# Problem statement
Using the data below, copy every line that contains the word "Choose".
:::
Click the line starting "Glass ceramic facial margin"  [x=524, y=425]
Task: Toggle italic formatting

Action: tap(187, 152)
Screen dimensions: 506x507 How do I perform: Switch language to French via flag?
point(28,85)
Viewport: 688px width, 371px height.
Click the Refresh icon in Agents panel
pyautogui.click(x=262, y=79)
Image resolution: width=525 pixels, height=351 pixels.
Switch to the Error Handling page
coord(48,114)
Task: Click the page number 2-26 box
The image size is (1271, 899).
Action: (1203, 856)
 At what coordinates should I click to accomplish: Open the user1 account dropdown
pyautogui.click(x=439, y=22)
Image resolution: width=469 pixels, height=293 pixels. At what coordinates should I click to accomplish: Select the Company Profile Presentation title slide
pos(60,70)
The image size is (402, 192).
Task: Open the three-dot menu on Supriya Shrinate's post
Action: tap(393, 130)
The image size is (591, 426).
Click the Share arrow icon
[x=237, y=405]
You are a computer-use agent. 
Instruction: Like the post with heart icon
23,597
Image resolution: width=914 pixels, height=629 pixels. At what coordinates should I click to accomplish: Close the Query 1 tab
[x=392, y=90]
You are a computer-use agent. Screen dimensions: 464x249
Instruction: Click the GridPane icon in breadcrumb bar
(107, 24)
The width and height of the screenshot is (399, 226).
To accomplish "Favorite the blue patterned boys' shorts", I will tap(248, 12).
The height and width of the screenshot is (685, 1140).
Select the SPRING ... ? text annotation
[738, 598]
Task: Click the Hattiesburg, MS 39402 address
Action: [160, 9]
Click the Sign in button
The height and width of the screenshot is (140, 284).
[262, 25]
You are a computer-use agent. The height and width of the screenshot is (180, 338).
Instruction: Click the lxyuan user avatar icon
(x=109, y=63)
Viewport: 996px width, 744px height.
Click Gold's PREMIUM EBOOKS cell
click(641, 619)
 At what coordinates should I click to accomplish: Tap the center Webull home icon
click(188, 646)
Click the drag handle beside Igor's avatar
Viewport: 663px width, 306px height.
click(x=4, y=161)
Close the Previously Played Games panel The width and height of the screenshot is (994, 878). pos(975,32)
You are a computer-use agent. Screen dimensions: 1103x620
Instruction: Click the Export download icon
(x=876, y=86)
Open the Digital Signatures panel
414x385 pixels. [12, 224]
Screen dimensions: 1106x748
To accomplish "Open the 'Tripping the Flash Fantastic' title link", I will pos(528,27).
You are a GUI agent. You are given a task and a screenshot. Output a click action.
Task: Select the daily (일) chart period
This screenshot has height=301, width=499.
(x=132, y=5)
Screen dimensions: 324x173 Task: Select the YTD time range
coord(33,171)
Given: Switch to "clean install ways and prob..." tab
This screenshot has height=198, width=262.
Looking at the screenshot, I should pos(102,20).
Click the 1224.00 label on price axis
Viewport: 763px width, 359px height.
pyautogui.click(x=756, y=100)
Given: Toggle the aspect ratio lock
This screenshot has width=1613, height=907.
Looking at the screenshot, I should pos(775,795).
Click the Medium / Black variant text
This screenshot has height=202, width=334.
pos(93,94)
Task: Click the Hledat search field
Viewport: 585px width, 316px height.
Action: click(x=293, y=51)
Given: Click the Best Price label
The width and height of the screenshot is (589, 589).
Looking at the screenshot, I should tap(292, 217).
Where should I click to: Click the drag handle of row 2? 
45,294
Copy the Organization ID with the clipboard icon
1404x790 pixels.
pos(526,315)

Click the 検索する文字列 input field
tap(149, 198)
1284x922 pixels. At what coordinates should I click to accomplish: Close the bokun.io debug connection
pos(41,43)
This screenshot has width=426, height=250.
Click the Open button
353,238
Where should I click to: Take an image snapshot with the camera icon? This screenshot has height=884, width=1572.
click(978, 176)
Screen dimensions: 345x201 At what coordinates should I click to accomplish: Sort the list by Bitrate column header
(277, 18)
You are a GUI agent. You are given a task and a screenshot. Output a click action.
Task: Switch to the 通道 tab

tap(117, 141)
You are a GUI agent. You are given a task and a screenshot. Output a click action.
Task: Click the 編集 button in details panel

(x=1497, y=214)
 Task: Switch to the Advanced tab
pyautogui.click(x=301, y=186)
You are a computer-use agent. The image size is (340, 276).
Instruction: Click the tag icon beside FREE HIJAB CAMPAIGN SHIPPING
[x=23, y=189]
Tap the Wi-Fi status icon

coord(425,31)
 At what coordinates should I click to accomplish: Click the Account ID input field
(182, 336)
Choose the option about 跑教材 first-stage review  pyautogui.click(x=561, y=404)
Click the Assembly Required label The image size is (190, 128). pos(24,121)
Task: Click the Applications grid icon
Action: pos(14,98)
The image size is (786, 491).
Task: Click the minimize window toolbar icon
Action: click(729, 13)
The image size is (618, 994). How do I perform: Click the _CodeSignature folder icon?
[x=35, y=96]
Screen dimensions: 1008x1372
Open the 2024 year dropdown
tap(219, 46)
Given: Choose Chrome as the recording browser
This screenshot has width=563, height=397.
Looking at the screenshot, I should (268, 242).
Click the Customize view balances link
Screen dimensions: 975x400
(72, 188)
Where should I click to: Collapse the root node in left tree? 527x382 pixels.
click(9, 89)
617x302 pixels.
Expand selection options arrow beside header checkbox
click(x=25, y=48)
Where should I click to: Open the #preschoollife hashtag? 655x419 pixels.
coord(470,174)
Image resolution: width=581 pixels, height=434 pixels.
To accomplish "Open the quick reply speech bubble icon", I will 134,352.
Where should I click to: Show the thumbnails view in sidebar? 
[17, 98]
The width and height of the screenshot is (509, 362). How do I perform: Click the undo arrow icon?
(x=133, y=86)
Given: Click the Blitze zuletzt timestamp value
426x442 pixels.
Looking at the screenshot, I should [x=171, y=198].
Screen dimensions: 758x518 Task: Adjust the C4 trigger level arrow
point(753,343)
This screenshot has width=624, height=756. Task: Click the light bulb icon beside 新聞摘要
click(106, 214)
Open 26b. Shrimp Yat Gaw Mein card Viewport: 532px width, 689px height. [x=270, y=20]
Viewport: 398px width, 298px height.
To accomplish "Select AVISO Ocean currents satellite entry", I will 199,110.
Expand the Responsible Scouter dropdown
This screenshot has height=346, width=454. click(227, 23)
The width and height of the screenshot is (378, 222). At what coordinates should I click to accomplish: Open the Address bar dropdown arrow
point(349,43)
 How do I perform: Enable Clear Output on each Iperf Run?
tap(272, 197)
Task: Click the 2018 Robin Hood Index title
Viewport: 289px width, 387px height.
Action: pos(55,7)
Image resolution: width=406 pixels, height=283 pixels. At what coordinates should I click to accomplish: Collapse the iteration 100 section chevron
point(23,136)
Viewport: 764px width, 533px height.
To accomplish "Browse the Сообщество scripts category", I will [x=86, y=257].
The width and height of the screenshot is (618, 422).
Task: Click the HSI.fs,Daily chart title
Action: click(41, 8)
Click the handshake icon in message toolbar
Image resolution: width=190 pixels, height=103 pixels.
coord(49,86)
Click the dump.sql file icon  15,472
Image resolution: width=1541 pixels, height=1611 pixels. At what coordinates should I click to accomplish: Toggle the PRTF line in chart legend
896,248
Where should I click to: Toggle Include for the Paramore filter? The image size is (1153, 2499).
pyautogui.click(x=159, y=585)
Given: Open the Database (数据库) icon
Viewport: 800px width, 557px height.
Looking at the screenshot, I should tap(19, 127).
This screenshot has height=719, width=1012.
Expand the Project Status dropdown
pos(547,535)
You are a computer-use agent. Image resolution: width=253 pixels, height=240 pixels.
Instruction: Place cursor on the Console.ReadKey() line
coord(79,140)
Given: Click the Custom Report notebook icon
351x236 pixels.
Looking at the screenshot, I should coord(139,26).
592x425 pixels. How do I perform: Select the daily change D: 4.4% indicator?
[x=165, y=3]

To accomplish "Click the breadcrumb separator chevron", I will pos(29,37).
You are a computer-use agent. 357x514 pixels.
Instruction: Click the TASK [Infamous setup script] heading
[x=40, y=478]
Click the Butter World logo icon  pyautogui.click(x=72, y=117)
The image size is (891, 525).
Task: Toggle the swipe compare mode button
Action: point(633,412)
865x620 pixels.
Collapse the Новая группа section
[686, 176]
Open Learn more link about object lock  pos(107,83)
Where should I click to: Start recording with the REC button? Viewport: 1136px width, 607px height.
:::
# Expected answer
Choose the option about 跑教材 first-stage review  pyautogui.click(x=561, y=404)
Given: Choose Chrome as the recording browser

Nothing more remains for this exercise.